We have referred before in this notebook to the iniquitous cost of air travel within Europe and the obstacle which this places in the way of any hopes that the peoples of the Common Market may somehow be brought closer together. This is not strictly the Common Market's fault, though there is no reason why the EEC should not have addressed itself to the problem. It is the fault of that notorious international cartel, IATA, which is dedicated to maintaining air fares at preposterously high levels so that all its member airlines can make more money. One of the harshest critics of IATA is Business Traveller, a lively magazine for air travellers. Its editor, Martin Page, points out that whereas the normal return air fare between London and Paris is £89, at least one airline provides the same service at a cost of £29 and apparently makes a profit. At any rate, it seems clear that European air fares could be cut by half and the routes would still be profitable. Mr Page is so incensed that he wants to take IATA to the European Court in Strasbourg on the grounds that the association is in breach of the Treaty of Rome. The Treaty not only forbids the charging of different prices in different countries for the same service, which is a practice most airlines follow. It also forbids price-fixing cartels within the EEC. Business Traveller's case seems so excellent that it is hard to understand why nobody has thought of taking IATA to the Court before. The only problem is money.

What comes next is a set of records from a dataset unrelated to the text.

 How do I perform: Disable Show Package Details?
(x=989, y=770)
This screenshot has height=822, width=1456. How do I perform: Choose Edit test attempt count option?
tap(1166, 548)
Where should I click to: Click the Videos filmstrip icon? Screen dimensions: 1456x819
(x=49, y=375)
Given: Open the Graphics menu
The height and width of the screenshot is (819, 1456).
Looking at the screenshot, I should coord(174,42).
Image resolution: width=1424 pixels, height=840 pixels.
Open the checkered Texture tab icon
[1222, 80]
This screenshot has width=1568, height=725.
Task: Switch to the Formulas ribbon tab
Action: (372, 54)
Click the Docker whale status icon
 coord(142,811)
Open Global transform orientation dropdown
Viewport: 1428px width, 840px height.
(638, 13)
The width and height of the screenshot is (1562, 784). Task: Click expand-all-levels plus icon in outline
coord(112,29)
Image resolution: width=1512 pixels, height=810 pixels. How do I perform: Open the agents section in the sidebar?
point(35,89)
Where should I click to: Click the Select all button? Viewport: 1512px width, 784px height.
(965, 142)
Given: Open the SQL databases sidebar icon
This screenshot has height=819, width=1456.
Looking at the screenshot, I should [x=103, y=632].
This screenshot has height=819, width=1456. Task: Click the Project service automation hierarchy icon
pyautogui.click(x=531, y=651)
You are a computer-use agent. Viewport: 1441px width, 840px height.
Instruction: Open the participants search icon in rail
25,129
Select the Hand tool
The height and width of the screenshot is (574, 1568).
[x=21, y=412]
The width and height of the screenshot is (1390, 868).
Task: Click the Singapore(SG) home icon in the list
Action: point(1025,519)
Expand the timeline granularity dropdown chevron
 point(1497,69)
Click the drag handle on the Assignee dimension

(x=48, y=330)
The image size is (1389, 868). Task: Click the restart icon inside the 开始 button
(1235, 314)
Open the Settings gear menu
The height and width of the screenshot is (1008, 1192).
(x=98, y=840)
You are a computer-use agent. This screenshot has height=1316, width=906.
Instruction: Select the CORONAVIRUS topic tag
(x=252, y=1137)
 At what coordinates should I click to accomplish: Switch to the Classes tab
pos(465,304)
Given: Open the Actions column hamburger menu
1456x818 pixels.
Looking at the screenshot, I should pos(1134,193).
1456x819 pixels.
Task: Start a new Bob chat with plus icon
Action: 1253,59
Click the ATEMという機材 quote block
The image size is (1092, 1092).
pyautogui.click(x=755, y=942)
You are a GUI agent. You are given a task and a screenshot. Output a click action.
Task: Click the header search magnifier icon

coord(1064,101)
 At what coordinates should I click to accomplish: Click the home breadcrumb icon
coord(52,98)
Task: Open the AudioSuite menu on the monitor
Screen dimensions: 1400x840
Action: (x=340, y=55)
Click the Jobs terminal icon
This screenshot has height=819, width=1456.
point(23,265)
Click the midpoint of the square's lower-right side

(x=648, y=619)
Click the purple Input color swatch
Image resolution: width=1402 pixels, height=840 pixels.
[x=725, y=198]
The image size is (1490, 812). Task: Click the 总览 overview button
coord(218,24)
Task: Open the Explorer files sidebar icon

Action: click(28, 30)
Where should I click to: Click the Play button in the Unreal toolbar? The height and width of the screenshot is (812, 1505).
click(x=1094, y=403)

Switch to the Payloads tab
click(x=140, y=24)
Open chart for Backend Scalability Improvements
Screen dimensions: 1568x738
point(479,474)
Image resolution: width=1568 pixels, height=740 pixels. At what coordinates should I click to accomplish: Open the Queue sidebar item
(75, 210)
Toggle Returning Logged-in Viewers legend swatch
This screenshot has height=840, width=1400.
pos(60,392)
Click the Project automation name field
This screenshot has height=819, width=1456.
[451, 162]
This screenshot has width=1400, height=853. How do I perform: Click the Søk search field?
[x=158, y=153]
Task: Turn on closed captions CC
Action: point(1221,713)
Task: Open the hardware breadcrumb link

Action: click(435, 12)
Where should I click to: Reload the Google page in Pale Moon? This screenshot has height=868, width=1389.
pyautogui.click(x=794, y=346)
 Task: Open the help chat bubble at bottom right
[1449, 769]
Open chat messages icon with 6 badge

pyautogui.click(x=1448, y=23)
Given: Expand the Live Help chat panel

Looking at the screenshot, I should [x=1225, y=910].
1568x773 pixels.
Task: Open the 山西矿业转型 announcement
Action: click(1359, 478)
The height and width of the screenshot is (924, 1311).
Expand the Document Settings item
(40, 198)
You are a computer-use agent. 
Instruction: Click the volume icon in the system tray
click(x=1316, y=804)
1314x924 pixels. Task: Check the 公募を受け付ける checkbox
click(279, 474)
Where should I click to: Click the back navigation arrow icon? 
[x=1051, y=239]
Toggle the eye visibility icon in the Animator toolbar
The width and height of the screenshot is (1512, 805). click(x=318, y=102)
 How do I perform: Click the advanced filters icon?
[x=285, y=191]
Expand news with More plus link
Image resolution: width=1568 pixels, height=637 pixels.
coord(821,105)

The magazine needs a lawyer of quality who is prepared to offer his services free. Impro bable though it may seem, I am willing to believe that there may be one such hero in the legal profession who is not obsessed only with the size of the fee.

Now that we are trying to create a fullblooded capitalist society, we should be more rigorous about dealing with its abuses. In America, incompetence or even business misfortune do not go unpunished. Here people have an irritating way of sticking around even after their connections with business disasters have been publicly revealed. Mr Edward du Cann, for example, was re-elected Chairman of the Conservative 1922 Committee almost immediately after it was disclosed that the bank of which he had been chairman had lost £17 million pounds by lending it to a young wheeler-dealer against virtually no security. Recently Private Eye has been investigating the affairs of Staflex International, a firm that manufactured equipment for the clothing industry until it was liquidated last year owing £19.4 million pounds to its shareholders. The chairman of Staflex was Mr Irwin Bellow, who was subsequently ennobled by Mrs Thatcher and made Minister of State in the Department of Environment. We can all be victims of bad luck, but Mr Bellow cannot be exonerated of having shown some lack of judgment. At the annual general meeting of Staflex in September last year, he concluded his Chairman's statement with the words: 'Your board therefore believes that with the continuing support of our bankers the Group can be restored to profitability by the end of 1978 and that the organisation which is being retained can make acceptable profits in 1979 and thereafter'. How wrong can you be.